There was a torrential storm that felled many of the trees, and as they were swept into the river, their branches were stripped off, and they eventually came rest in a swamp.  Then, volcanic ash and sand and silt settled over the swamp, and decay of the trees was prevented.  Next, the silica in the volcanic ash seeped into the porous trees, and interacted with the cellulose in the trees and turned them to stone (quartz).  It was an amazing thing to behold and I hope you get a small feel from theses shots.  [Of course after 12 days, my camera battery died right in the middle of the Petrified Forest pictures, so you have to deal with some cell phone pictures]

Also part of the National Park are some Pueblo Ruins and petroglyphs (carved images into the stone).  These were created 600 to 800 years ago, and several different groups lived in these pueblos (900 AD and 1300 AD approximately).  Interesting, but no match to the nature and majesty of the painted desert and petrified forest.

While we were in the Painted Desert and Petrified Desert, we walked four different trails, got some intense sun, drank a lot of water, and thoroughly enjoyed the experience.  Nothing beats mother nature!  Then it was on to Holbrook where we checked into the awesome WigWam Motel.  Here is a picture with Beth in the doorway.  We are watching the OKC vs.
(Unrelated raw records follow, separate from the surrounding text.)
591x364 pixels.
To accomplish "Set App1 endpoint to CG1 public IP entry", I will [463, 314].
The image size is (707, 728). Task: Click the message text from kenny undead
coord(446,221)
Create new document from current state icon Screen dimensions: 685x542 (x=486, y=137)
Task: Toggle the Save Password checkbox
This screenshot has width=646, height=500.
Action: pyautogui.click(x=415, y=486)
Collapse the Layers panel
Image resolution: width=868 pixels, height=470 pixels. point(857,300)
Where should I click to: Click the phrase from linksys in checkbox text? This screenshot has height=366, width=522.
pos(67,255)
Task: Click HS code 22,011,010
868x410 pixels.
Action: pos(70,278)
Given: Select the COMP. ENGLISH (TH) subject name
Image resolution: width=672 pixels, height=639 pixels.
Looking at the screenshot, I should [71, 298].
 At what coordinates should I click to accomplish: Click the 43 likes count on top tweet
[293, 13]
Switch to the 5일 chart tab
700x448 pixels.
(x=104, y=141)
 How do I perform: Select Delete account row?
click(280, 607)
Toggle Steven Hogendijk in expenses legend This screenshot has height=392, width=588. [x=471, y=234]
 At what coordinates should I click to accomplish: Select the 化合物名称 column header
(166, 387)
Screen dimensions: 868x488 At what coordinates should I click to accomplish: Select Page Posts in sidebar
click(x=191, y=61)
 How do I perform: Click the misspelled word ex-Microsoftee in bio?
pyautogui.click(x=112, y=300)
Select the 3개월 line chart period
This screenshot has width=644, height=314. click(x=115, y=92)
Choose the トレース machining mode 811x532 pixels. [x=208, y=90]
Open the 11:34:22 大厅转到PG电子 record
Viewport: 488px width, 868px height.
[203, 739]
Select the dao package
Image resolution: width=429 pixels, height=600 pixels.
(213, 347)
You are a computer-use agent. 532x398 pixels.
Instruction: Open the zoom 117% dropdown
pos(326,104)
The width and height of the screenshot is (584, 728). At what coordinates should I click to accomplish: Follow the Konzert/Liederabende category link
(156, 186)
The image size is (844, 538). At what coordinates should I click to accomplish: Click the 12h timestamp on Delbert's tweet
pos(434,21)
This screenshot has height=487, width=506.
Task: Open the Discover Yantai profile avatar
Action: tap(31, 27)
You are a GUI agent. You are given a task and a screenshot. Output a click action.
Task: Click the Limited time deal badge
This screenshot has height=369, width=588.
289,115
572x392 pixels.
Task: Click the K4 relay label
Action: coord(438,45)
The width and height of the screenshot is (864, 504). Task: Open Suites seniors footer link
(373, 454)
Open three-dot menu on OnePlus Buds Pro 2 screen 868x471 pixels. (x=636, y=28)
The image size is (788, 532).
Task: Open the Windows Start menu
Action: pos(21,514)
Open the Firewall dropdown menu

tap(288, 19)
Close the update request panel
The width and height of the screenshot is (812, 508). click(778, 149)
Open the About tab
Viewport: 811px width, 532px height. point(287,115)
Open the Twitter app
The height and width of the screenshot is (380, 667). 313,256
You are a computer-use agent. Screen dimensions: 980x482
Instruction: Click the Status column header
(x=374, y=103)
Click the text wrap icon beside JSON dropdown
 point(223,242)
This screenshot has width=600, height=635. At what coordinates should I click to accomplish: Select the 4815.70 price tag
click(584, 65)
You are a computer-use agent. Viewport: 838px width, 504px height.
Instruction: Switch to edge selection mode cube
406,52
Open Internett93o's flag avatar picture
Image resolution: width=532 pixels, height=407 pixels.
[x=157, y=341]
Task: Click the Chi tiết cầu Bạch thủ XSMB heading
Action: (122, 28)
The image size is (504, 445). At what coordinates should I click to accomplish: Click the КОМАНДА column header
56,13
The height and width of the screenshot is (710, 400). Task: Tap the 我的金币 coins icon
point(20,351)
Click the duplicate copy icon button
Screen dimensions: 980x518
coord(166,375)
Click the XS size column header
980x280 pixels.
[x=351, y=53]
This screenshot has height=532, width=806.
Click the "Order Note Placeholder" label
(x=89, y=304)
Spurs game then will head out for a bite to eat.  Happy Wednesday to you!


  1. You take such good photos and give such detailed descriptions that I am going to keep this in mind if I need to do a powerpoint presentation on "What My Friends Did Last Summer"!

    Have fun!!

  2. The Painted Desert and Petrified Forest were Awesome. The colors magnificant. OMG I wondered if you would stay at the Wigwam. And you did. Great photos of everything. Take care.

  3. Great shots, Ken. I love the Petrified Forest and that whole part of the country.

  4. Great photos, thanks for sharing.................they were Awesome!

  5. One of my favorite things so far has been the Petrified Forest. Just breathtaking! (In more ways than one!)